Mas para isso é necessário que nos capacitemos e que possamos saber como extrair as nossas potencialidades em termos de recursos. Não vale a pena estarmos sentados em cima de um barril de petróleo se não soubermos tirar de lá.

Não vale a pena sentarmo-nos por cima de uma mina de ouro ou de diamantes quando a gente não sabe como retirá-los de lá. Precisamos é de melhorar alguns setores do ponto de vista da sua gestão, mas há aqui uma vontade política inquestionável para que de facto o rumo das coisas seja cada vez mais certo.

DW África: Como é que compara o estado da liberdade antes do fim da guerra e hoje? Que balanço se pode fazer?

NG: A grande falta de liberdade que nós tivemos foi quando não tivemos livre circulação de pessoas e bens. Porque neste país, quer queiramos quer não, às vezes até se sente que temos alguma liberdade a mais, por mais que isto possa ser contraditório.

Eu explico-me: Muitas vezes, se tivéssemos que ser rigorosos do ponto de vista de medidas de polícia e de medidas judiciais, se calhar muita coisa poderia ser interpretada ao contrário.

Se olharmos para o trânsito, se olharmos para o exercício de direitos adquiridos, se olharmos para o respeito ao próximo, às vezes sentimos que há alguma necessidade do cidadão portar-se de outra forma para possibilitar que todos nós possamos exercer o nosso direito sem violar o direito do outro.

Manifestação contra o Presidente angolano em Benguela
Manifestação contra o Presidente angolano em BenguelaFoto: DW

DW África: Está a falar das manifestações?

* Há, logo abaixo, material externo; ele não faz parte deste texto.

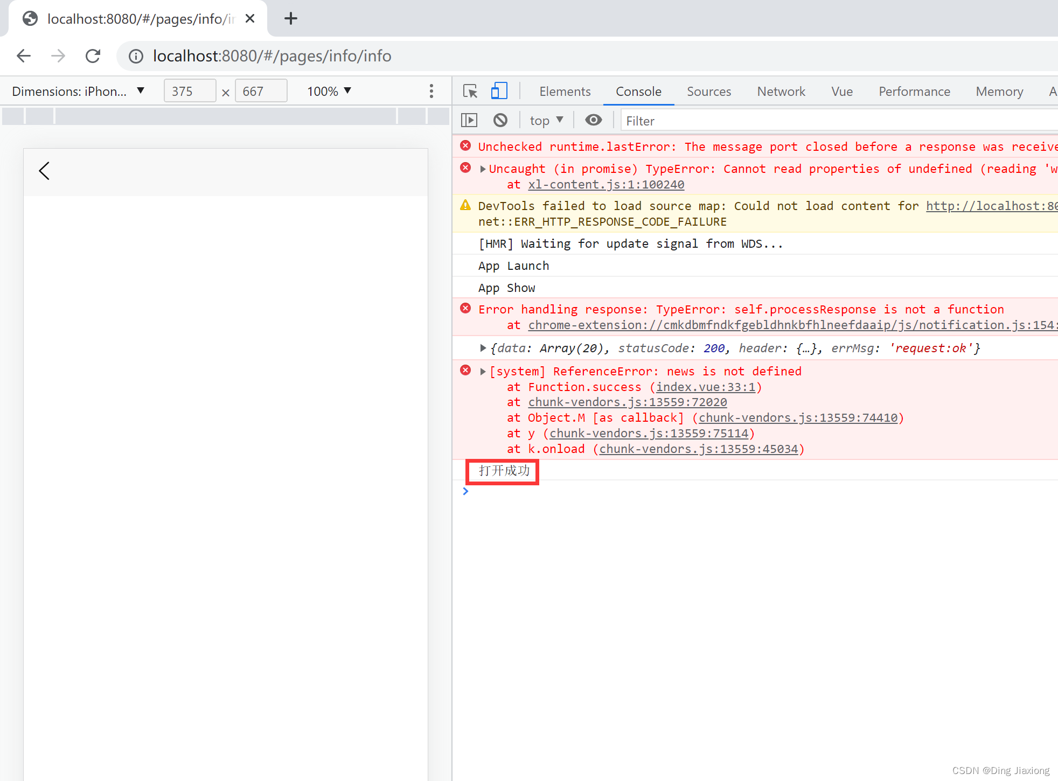Switch to the Network tab

tap(781, 92)
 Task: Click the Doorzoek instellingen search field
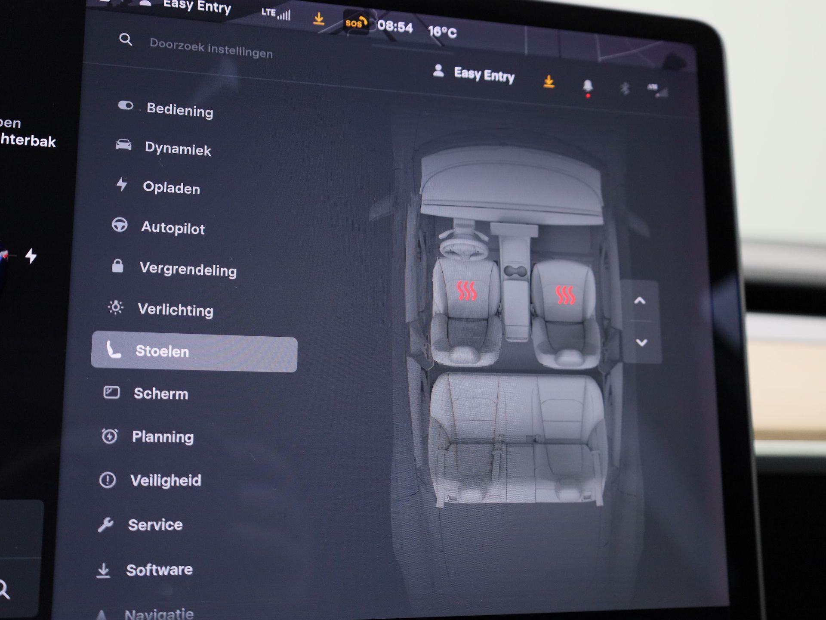click(x=211, y=48)
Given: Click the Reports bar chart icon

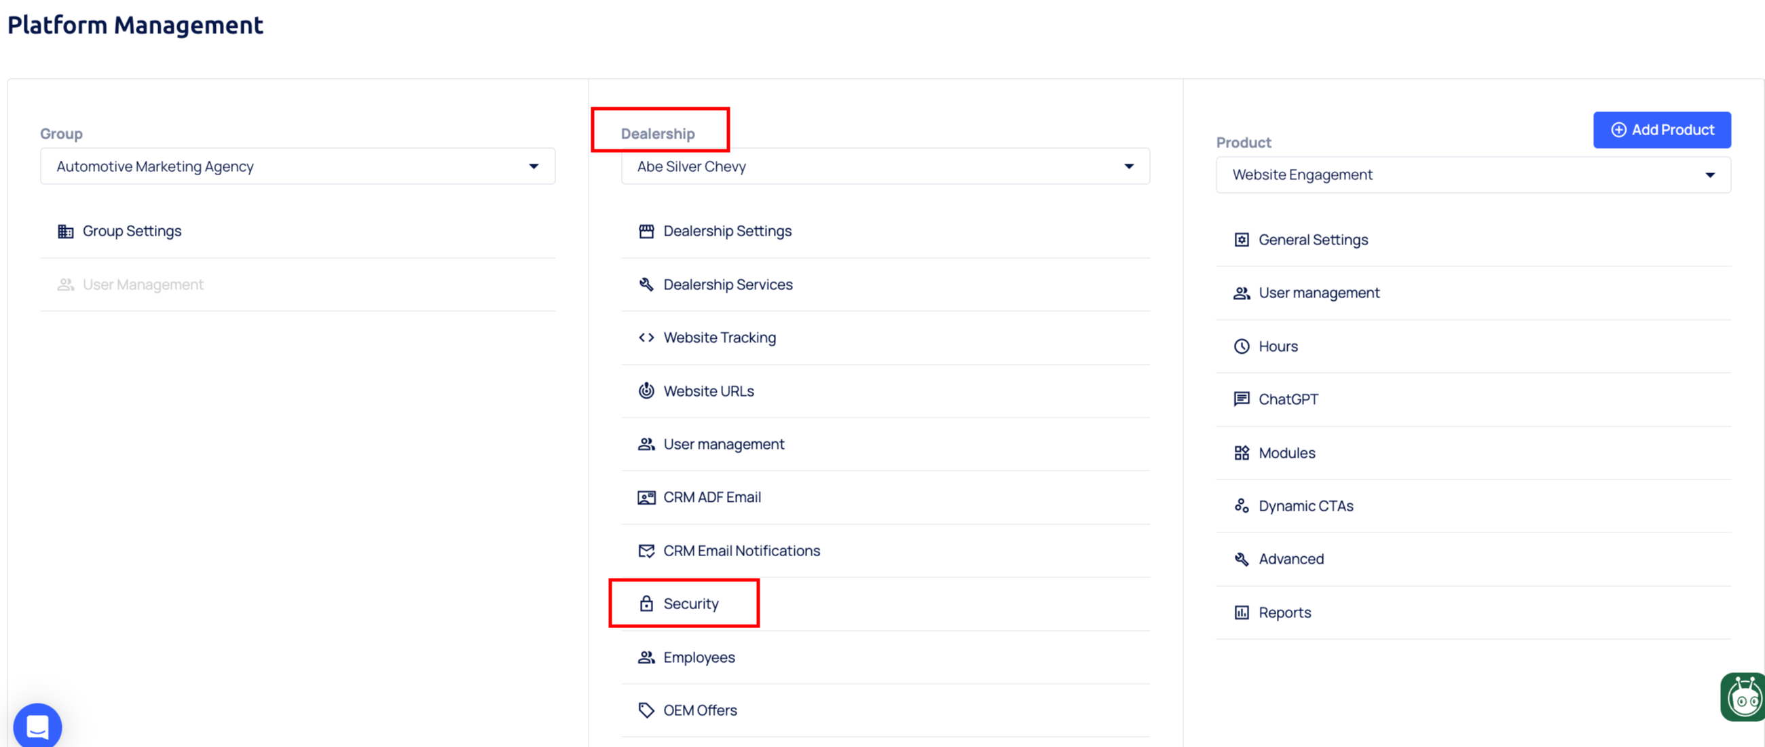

NG: Também podemos falar das manifestações. Não temos receio nenhum de o abordar. Temos que manifestarmos quando estamos insatisfeitos ou quando estamos contra alguma coisa, mas só precisamos de não violar as normais constitucionais e as normas legais. Por exemplo, eu posso manifestar-me sem que a minha ação de manifestação seja violenta.

O que se passa é que quando determinados grupos de certas nações políticas querem fazer ações violentas isto acaba por ter uma resposta, porque há cidadãos que estão com o governo, que estão com o executivo, que estão com o Presidente José Eduardo dos Santos, como há aqueles que também não estão. Mas quer estejamos quer não, temos que lidar com este problema com capacidade de equilíbrio e não usarmos ódio e violência. Já estamos fartos disso. Já tivemos muito dessa experiência e não vale a pena irmos por aí.

DW África: Como membro do MPLA, qual é o seu desejo de Angola para os próximos dez anos?

NG:Melhor distribuição da renda nacional, maior responsabilização de quem exerce a ação governativa, maior equilíbrio no crescimento económico e a despromoção das assimetrias.

Cada vez mais temos de caminhar para a igualdade regional, para que possamos ter uma cada vez melhor exploração dos recursos naturais em Angola de modo sustentável, para que todos nós hoje e amanhã as gerações vindouras possamos ter um país bom para se viver.